Down goalkeeper Brendan McVeigh says that while reaching last year’s All-Ireland final was a fine achievement, it will count for nothing this time around.

The Mourne Men, who were beaten by Cork in the 2010 decider, begin their Ulster campaign with a tricky tie against Armagh, and McVeigh knows that looking too far ahead can prove costly.

“It [reaching the All-Ireland final] affects different players in different ways,” he says.

“There are lads there playing with a bit more freedom, but people talk about last year’s ‘success’ and we still don’t have any medals in our pockets.

“That’s what we’re striving for, but if we look further than Armagh we’ll be caught on the hop.

“I know it sounds repetitive, but we’re looking no further than Armagh, we just have to take it one game at a time.”

There were plenty positives to be taken from 2010 from a Down point of view, but equally there are lessons to be learned, according to McVeigh.

“Individually, I’ve had to look at a few things myself, for example, kick-outs and trying to retain possession,” he says.

“Unfortunately, we didn’t look at that too much last year and it jumped up and bit us in the behind.

“We had a good run, and everybody has to take positives from it but there’s nothing in the back pocket.

“Last year was very surreal, it was like a rollercoaster, every game was different. That was the beauty of the qualifiers and we probably learned from it, but we’d love to win Ulster again, 1994 was the last time we did it.

“Different teams approach it in different ways, but sometimes if you lose you can learn more than by winning.”

McVeigh missed much of the league due to injury, but is keen to be back in action for the clash with the Orchard County.

“I hurt my knee against Dublin,” he says, “I ran into Barry Cahill and it wasn’t a very pleasant feeling.

“I had had a small injury coming in but that was actually the opposite knee, it was a totally different thing. People were saying that it was rustiness and I shouldn’t have been playing but I felt fine.

“It was a bit of bruising and a bit of damage to the ligaments but I’ve been resting it and icing it, I should be fine.”

The league as a whole was positive for Down, with the main objective of status-retention achieved, but McVeigh feels that they could have done better.

“Our goal was to retain Division 1 status and we did that, I wouldn’t say comfortably enough, but we did it with a game or two in hand.

“In the end, we could maybe have made the final if a couple of results had gone our way, we probably could have got a win against Mayo in the first game of the season, but we were happy enough.

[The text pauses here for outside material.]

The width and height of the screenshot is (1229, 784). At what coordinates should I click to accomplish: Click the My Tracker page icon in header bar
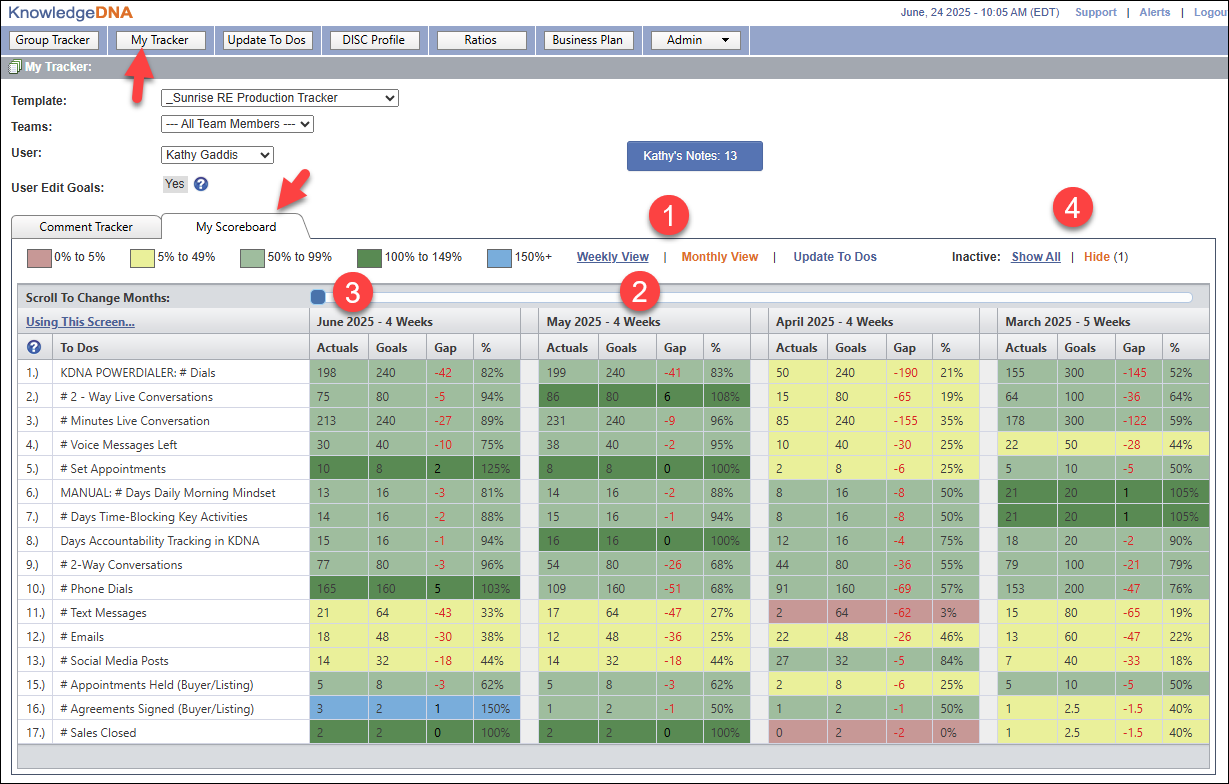coord(14,68)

“We tried out a few different players in different positions, that hopefully bodes well coming into the championship, every team picks up injuries so these lads are going to be playing.”

Ultimately, games against Kerry, Cork and Dublin failed to provide wins for James McCartan’s side, something McVeigh would have liked.

“It would have been nice, surely,” he says.

“It was great playing those sides but we were looking for results and we never got them, they were the teams that we were looking to play to see where we were at and we didn’t get any points.

“That was disappointing.”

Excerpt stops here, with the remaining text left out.